- **TASK ITEM**: Copy out the entries that follow, exactly as written.

Records drawn from a dataset

---*---

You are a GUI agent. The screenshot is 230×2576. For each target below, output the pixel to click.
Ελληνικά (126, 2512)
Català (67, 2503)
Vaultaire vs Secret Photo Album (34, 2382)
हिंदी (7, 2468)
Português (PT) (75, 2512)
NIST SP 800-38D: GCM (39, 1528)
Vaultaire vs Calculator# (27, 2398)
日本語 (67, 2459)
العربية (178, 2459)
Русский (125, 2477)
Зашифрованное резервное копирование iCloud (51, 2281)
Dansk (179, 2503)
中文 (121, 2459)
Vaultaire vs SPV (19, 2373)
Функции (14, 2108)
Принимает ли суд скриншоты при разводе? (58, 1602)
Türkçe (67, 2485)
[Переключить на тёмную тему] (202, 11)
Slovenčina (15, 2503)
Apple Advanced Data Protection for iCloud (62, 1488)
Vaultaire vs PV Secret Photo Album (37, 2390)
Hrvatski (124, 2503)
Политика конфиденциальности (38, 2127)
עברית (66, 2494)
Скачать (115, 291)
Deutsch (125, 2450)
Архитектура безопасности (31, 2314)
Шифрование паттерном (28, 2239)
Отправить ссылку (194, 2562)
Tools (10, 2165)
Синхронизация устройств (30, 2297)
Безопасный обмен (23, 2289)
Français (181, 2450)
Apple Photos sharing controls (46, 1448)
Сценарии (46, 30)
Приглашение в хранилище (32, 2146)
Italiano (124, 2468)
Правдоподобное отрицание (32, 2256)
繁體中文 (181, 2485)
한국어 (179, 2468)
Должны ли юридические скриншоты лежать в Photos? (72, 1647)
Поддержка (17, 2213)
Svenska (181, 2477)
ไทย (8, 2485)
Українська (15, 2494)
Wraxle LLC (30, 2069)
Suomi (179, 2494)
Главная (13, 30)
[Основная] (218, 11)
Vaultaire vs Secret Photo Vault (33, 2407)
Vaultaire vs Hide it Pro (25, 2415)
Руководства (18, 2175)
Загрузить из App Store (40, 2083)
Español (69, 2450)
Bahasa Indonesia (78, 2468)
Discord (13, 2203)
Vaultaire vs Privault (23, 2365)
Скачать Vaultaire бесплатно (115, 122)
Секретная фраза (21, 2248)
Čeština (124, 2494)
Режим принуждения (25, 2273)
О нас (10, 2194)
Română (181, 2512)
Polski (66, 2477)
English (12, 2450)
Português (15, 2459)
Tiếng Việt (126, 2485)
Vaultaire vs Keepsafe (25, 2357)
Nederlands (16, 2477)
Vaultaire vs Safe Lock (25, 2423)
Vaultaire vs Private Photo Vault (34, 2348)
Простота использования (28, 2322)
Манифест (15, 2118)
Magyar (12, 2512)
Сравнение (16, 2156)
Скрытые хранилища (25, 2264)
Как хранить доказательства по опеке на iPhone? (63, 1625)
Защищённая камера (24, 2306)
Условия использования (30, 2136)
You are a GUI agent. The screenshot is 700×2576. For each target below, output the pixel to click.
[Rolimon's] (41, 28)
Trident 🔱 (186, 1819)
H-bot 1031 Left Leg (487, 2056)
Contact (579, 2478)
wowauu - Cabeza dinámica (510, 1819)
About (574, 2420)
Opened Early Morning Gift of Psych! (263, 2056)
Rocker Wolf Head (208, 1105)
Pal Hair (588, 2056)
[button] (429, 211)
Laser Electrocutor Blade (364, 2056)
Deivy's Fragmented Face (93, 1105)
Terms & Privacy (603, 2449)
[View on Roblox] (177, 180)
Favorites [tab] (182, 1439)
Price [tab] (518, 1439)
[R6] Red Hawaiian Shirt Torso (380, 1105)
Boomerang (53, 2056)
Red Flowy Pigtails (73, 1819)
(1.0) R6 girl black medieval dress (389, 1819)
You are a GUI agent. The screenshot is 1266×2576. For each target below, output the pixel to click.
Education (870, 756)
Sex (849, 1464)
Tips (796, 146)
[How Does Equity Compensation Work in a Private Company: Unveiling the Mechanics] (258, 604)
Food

---*---

- **RESULT OF THIS EXERCISE**:
You are a GUI agent. The screenshot is 230×2576. For each target below, output the pixel to click.
Ελληνικά (126, 2512)
Català (67, 2503)
Vaultaire vs Secret Photo Album (34, 2382)
हिंदी (7, 2468)
Português (PT) (75, 2512)
NIST SP 800-38D: GCM (39, 1528)
Vaultaire vs Calculator# (27, 2398)
日本語 (67, 2459)
العربية (178, 2459)
Русский (125, 2477)
Зашифрованное резервное копирование iCloud (51, 2281)
Dansk (179, 2503)
中文 (121, 2459)
Vaultaire vs SPV (19, 2373)
Функции (14, 2108)
Принимает ли суд скриншоты при разводе? (58, 1602)
Türkçe (67, 2485)
[Переключить на тёмную тему] (202, 11)
Slovenčina (15, 2503)
Apple Advanced Data Protection for iCloud (62, 1488)
Vaultaire vs PV Secret Photo Album (37, 2390)
Hrvatski (124, 2503)
Политика конфиденциальности (38, 2127)
עברית (66, 2494)
Скачать (115, 291)
Deutsch (125, 2450)
Архитектура безопасности (31, 2314)
Шифрование паттерном (28, 2239)
Отправить ссылку (194, 2562)
Tools (10, 2165)
Синхронизация устройств (30, 2297)
Безопасный обмен (23, 2289)
Français (181, 2450)
Apple Photos sharing controls (46, 1448)
Сценарии (46, 30)
Приглашение в хранилище (32, 2146)
Italiano (124, 2468)
Правдоподобное отрицание (32, 2256)
繁體中文 (181, 2485)
한국어 (179, 2468)
Должны ли юридические скриншоты лежать в Photos? (72, 1647)
Поддержка (17, 2213)
Svenska (181, 2477)
ไทย (8, 2485)
Українська (15, 2494)
Wraxle LLC (30, 2069)
Suomi (179, 2494)
Главная (13, 30)
[Основная] (218, 11)
Vaultaire vs Secret Photo Vault (33, 2407)
Vaultaire vs Hide it Pro (25, 2415)
Руководства (18, 2175)
Загрузить из App Store (40, 2083)
Español (69, 2450)
Bahasa Indonesia (78, 2468)
Discord (13, 2203)
Vaultaire vs Privault (23, 2365)
Скачать Vaultaire бесплатно (115, 122)
Секретная фраза (21, 2248)
Čeština (124, 2494)
Режим принуждения (25, 2273)
О нас (10, 2194)
Română (181, 2512)
Polski (66, 2477)
English (12, 2450)
Português (15, 2459)
Tiếng Việt (126, 2485)
Vaultaire vs Keepsafe (25, 2357)
Nederlands (16, 2477)
Vaultaire vs Safe Lock (25, 2423)
Vaultaire vs Private Photo Vault (34, 2348)
Простота использования (28, 2322)
Манифест (15, 2118)
Magyar (12, 2512)
Сравнение (16, 2156)
Скрытые хранилища (25, 2264)
Как хранить доказательства по опеке на iPhone? (63, 1625)
Защищённая камера (24, 2306)
Условия использования (30, 2136)
You are a GUI agent. The screenshot is 700×2576. For each target below, output the pixel to click.
[Rolimon's] (41, 28)
Trident 🔱 (186, 1819)
H-bot 1031 Left Leg (487, 2056)
Contact (579, 2478)
wowauu - Cabeza dinámica (510, 1819)
About (574, 2420)
Opened Early Morning Gift of Psych! (263, 2056)
Rocker Wolf Head (208, 1105)
Pal Hair (588, 2056)
[button] (429, 211)
Laser Electrocutor Blade (364, 2056)
Deivy's Fragmented Face (93, 1105)
Terms & Privacy (603, 2449)
[View on Roblox] (177, 180)
Favorites [tab] (182, 1439)
Price [tab] (518, 1439)
[R6] Red Hawaiian Shirt Torso (380, 1105)
Boomerang (53, 2056)
Red Flowy Pigtails (73, 1819)
(1.0) R6 girl black medieval dress (389, 1819)
You are a GUI agent. The screenshot is 1266×2576. For each target below, output the pixel to click.
Education (870, 756)
Sex (849, 1464)
Tips (796, 146)
[How Does Equity Compensation Work in a Private Company: Unveiling the Mechanics] (258, 604)
Food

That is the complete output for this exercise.